ホテルを出てTATのビルまでバスで移動した。
昨日と異なり、町には多くの人と車が行き交い、ここがタイの首都、バンコクであることを主張している。
バンコクの景観は、非常にマレーシアのそれに似ていると感じた。日本及びマレーシアと同じ左側通行であるし、植栽、色彩、車道処理、歩道、建物形状などが似ているからであろう。但し、マレーシアはより緑が濃いため、よりうっそうとした印象がつよくなる。特に首都クアラルンプールと比較すると樹々の緑の量と大きさが段違いに少ない。また、マレーシアは多民族国家であり、町中を歩いている人の格好も様々であるが、タイにはそうしたバラエティさが無い。
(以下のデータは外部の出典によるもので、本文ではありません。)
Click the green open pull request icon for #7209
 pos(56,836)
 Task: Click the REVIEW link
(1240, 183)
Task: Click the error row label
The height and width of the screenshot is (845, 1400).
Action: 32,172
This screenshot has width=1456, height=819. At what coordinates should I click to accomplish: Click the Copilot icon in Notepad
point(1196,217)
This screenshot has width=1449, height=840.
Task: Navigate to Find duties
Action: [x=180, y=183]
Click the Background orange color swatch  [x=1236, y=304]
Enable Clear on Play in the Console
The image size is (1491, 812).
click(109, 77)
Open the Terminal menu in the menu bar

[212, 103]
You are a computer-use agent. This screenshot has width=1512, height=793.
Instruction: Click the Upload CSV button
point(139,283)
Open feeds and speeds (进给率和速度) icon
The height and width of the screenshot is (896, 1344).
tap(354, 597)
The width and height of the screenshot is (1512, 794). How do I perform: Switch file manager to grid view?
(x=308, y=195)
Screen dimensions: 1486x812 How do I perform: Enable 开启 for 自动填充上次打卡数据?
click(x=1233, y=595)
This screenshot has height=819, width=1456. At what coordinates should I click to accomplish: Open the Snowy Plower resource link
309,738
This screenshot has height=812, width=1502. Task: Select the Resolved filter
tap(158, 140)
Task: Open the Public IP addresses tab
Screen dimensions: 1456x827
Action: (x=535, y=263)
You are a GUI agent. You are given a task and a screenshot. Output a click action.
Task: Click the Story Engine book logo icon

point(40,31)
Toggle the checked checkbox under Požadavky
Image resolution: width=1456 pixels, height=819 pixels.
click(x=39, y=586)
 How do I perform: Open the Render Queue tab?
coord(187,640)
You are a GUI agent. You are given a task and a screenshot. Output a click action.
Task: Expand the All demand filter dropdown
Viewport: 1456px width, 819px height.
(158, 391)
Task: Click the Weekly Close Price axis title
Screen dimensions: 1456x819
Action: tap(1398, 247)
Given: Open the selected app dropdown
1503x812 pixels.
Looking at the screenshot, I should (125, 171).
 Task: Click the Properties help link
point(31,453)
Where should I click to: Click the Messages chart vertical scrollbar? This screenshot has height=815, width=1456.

そうした違いはあるものの、もともとの都市基盤づくりは、どちらもイギリスの影響が感じられる町並みである。
バンコクの町中でも高い建物は多い。地震が無い土地柄、日本に比べれば容易に高層建築が実現できる事が大きな要因であろう。但し、経済不況で建設が止まってしまった物も数多く見られる。
バンコクの町は、西側のチャオプタラ川を端にして、典型的なスプロールを起こしているように感じた。高速ビルはあちこちに無秩序に建っており、ビルから町を眺めると延々と市街地が続いている。いわゆるマンションはあっても低層で、例えば、シンガポールに見られるような中高層マンション団地などは見られなかった。地図を見ても、市街地は東側へと展開していることが読みとることが出来、TATの新オフィスビルも中心部から東方方向に移動している。こうしたスプロール化の中、市街地内にはいわゆるスラム地区も現存している。緑の中に埋もれていたり、橋脚の下であったりするので、そう目だつ物ではなかったが、裏通りにはいっていけば相当量のスラム地区が現存している物と思われる。日本におけるバブル期の地上げのように、好況の時にはこうした地区は再開発に格好の地区として開発されるのであろうが、経済が失速している現在、そうした望みは薄い。
スプロール化は都市の様々なインフラに多大な負担をかける。特に交通インフラへの負担は過大なものとなりやすい。モータリゼーションの発達は、スプロール化に拍車をかけるが、悪名高いバンコクの渋滞を抜本的に解決するには、スプロールの抑制こそが重要なのではと感じた。
市民は、車やバイクも利用しているが、多くの市民の足としてバスが活用されている。
今回の研修の公式行事として、タイの政府観光局Tourism Authority of Thailand 略称 TATを訪問した。
対応いただいたのは、投資管理部門のディレクターSethapon Chindanonさんである。
タイの観光政策でまず驚いたのは、統計数値がきっちりと調べられ、かつ、冊子にまとめられている事である。それもタイ語ではなく英語で記述されていた。日本の、統一的な観光統計資料すらない現状とは、雲泥の差である。正確な判断には正確な情報が欠かせない。地道なことではあるが、こうした基本的なことをきっちりとやっている所は強い。